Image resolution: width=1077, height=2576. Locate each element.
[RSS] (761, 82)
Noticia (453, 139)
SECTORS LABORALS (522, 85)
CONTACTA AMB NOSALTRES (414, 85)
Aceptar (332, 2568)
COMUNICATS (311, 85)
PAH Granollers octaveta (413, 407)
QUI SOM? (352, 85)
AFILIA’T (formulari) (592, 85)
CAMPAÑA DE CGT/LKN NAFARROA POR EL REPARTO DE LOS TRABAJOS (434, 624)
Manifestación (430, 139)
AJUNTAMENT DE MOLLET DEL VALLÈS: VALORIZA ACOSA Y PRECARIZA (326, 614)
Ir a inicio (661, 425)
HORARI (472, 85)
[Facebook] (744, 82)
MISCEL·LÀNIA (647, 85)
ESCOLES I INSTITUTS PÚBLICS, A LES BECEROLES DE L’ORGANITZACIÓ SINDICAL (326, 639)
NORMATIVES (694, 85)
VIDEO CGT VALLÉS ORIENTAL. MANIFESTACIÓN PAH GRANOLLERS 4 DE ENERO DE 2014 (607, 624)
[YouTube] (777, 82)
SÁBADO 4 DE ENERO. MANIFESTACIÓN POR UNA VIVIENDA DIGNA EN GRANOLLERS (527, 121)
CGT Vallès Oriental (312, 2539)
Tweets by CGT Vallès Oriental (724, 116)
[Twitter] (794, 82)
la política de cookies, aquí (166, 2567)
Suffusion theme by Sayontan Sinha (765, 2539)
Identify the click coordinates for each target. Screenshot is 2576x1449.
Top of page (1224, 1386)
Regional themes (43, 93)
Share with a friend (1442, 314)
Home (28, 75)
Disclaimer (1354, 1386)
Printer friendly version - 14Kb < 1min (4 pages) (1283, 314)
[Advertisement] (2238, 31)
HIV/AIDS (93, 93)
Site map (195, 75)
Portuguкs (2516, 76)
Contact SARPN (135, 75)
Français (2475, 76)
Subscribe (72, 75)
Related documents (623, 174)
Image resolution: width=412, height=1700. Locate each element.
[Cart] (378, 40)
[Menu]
#####
* **Problem statement**
Without changing a word, print all of the entries above.

* **Your solution**
Image resolution: width=1077, height=2576. Locate each element.
[RSS] (761, 82)
Noticia (453, 139)
SECTORS LABORALS (522, 85)
CONTACTA AMB NOSALTRES (414, 85)
Aceptar (332, 2568)
COMUNICATS (311, 85)
PAH Granollers octaveta (413, 407)
QUI SOM? (352, 85)
AFILIA’T (formulari) (592, 85)
CAMPAÑA DE CGT/LKN NAFARROA POR EL REPARTO DE LOS TRABAJOS (434, 624)
Manifestación (430, 139)
AJUNTAMENT DE MOLLET DEL VALLÈS: VALORIZA ACOSA Y PRECARIZA (326, 614)
Ir a inicio (661, 425)
HORARI (472, 85)
[Facebook] (744, 82)
MISCEL·LÀNIA (647, 85)
ESCOLES I INSTITUTS PÚBLICS, A LES BECEROLES DE L’ORGANITZACIÓ SINDICAL (326, 639)
NORMATIVES (694, 85)
VIDEO CGT VALLÉS ORIENTAL. MANIFESTACIÓN PAH GRANOLLERS 4 DE ENERO DE 2014 (607, 624)
[YouTube] (777, 82)
SÁBADO 4 DE ENERO. MANIFESTACIÓN POR UNA VIVIENDA DIGNA EN GRANOLLERS (527, 121)
CGT Vallès Oriental (312, 2539)
Tweets by CGT Vallès Oriental (724, 116)
[Twitter] (794, 82)
la política de cookies, aquí (166, 2567)
Suffusion theme by Sayontan Sinha (765, 2539)
Identify the click coordinates for each target. Screenshot is 2576x1449.
Top of page (1224, 1386)
Regional themes (43, 93)
Share with a friend (1442, 314)
Home (28, 75)
Disclaimer (1354, 1386)
Printer friendly version - 14Kb < 1min (4 pages) (1283, 314)
[Advertisement] (2238, 31)
HIV/AIDS (93, 93)
Site map (195, 75)
Portuguкs (2516, 76)
Contact SARPN (135, 75)
Français (2475, 76)
Subscribe (72, 75)
Related documents (623, 174)
Image resolution: width=412, height=1700. Locate each element.
[Cart] (378, 40)
[Menu]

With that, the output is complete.